A Double Punch of Viruses & Immunotherapy Could Improve Outcomes for Cancer Patients
Activating the body's own immune system to fight cancer is the goal of immunotherapy. It's less toxic than chemotherapy and works with our body's natural defenses. The trouble is, it doesn't work for most patients — only about 40% of cancer patients get a good response from immunotherapy. But coupling it with another type of cancer therapy just might deliver the punch that's needed to knock out cancer.
That combination therapy is what a group of scientists from Memorial Sloan-Kettering Cancer Center in New York City has been testing. They used an inactivated virus to provoke the immune system to fight cancer, and in the process, it increased the effectiveness of immunotherapy.
The researchers effectively delivered a cancer-beating one-two punch by triggering a delicate and intricate dance within the immune system.
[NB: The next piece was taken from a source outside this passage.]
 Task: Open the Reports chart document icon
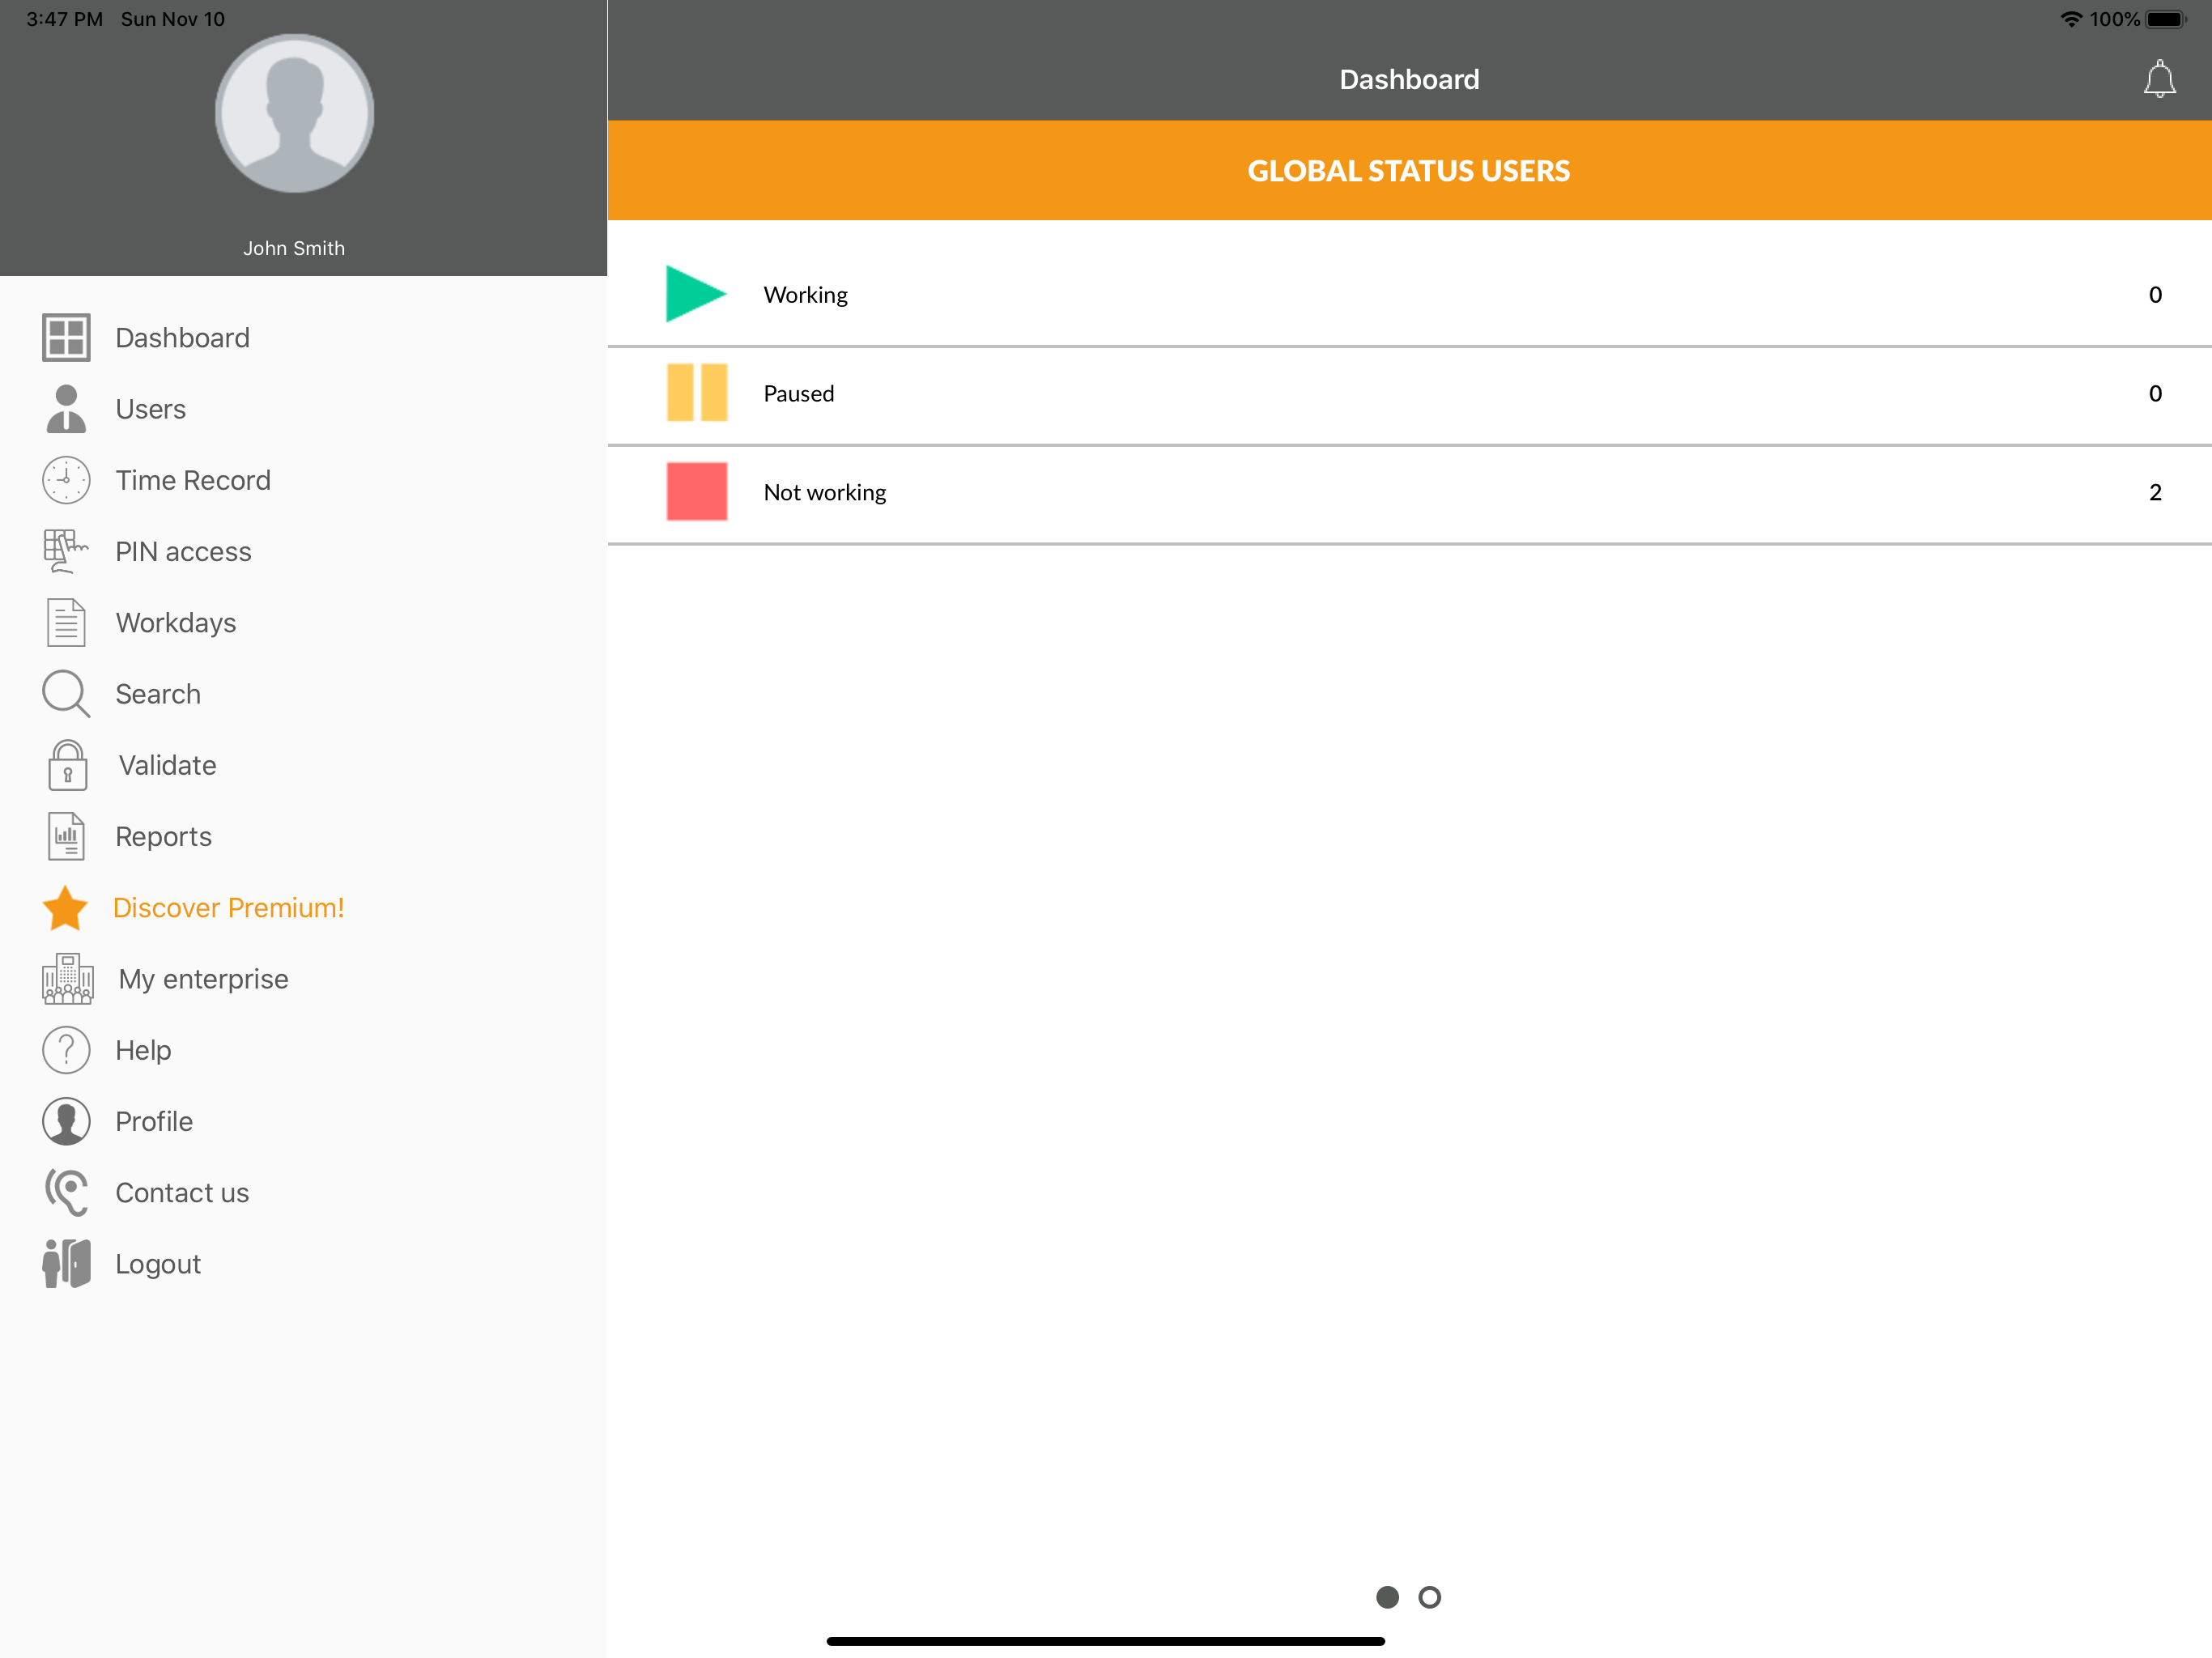pyautogui.click(x=66, y=837)
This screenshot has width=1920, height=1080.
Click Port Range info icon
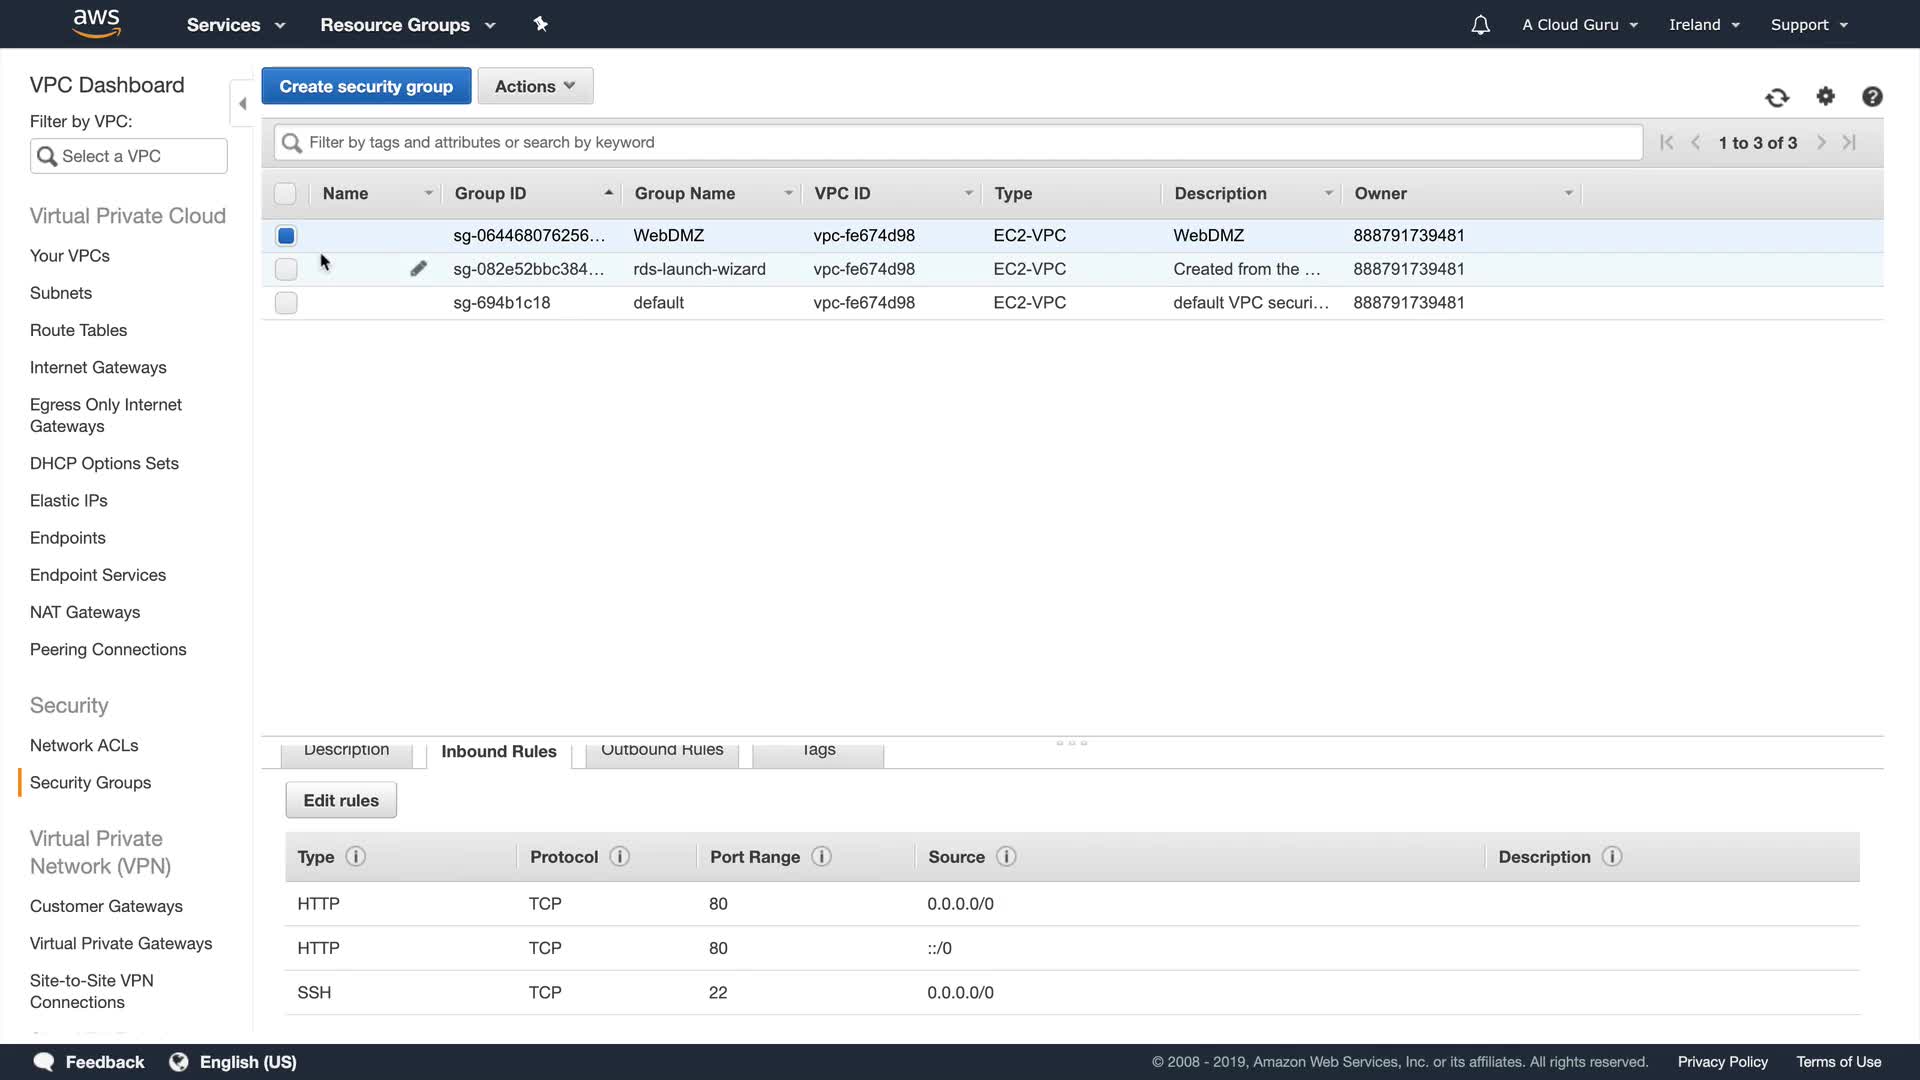tap(822, 857)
The results of the study, by first author Peihong Dai and her colleagues, were published May 19 in the journal Science Immunology.
T lymphocytes are a type of white blood cells active in fighting infection and cancer. They are further divided into subtypes based on the proteins on their surface, and the different T cells work together to help create the intricacies of our immune response.
- One type of CD4 T cells is helper T cells, which assist other T cells in the immune response.
- CD8 T cells are killer cells. They respond by killing what they recognize as foreign.
- PD-1 is a checkpoint protein found on T cells. It acts as a type of "off switch" to keep T cells from attacking other cells in the body. That's a good thing — except when we need the T cells to fight and kill cancer.
In cancer, we would like the PD-1 function turned off so that the T cells can attack the cancer cells. One of the newer cancer treatments uses checkpoint inhibitors to do this. These are biologic agents (they're not drugs) similar to those already in the body that work on the checkpoint proteins on T cells. Anti-PD-1 is one example of a checkpoint inhibitor used as an immunotherapeutic cancer agent.
Two problems with checkpoint inhibitors are that they can allow the immune system to attack some normal organs in the body, and they work in only about 15–20% of patients.
Virotherapy, the use of viruses to infect and kill cancer cells, is another developing field of cancer therapy. In simplest terms, as the viruses replicate inside cells, they kill them. If they replicate in cancer cells, they can kill them, too.
Virotherapy has its own problems, though. Our body eventually mounts an immune response against it, and the viruses (herpesvirus, for example) have to be engineered so that they don't cause an infection in non-cancer cells while making sure the non-disease causing virus still replicates and kills the cancer cells.
The goal of the new research was to alter the immune response to checkpoint inhibitors so that the body would destroy cancer cells, but still not attack healthy organs. That meant that checkpoint proteins on T cells had to be quieted and CD8 killer cells activated. To do this, the researchers turned to virotherapy to boost the immune response against the tumor.
Testing their technique on mice with melanoma and colon cancer, the researchers injected their tumors with a modified vaccinia virus called iMVA that could not cause viral disease.
The injection of virus increased the numbers of CD8 killer T cells at the tumor, as well as CD103 dendritic cells. The CD103 cells brought bits of the virus to lymph nodes that, in turn, sent more CD8 killer T cells as well as helper CD4 cells to the tumor.
Twenty-five days after the scientists injected the tumors with the virus, 60% of the treated mice were alive, while none of the non-injected mice were alive. The researchers saw even better results when they also treated the mice with checkpoint inhibitors.
Sixty days after treating mice with both intratumor injections of the virus and abdominal injections of checkpoint inhibitors, about 60% were still alive. By 60 days, only 10% of the mice who only received injections of the virus (without checkpoint inhibitors) were alive. All non-treated mice were dead.
What's more remarkable, is that by this 60-day time point, the mice who received both the intra-tumor virus injections and the checkpoint inhibitor showed delayed growth of their tumors or complete elimination of their tumors.
iMVA injection with a checkpoint inhibitor effectively "released the brakes" on T cell activity that checkpoint proteins were controlling, letting them participate in the anti-tumor response, and that enhanced tumor-killing and improved survival better than either therapy alone.
Dai and her colleagues plan to try their combination approach on breast and prostate cancers next, two cancers known to be even more resistant to immunotherapy than the melanoma and colon cancers used in this study.
For years, treating cancer has meant combinations of potent chemotherapy drugs. Treatment of many cancers has evolved to include the use of immunological agents that help our immune system kill cancer. It appears that, like chemo, the results of immunotherapy can benefit greatly from combined efforts.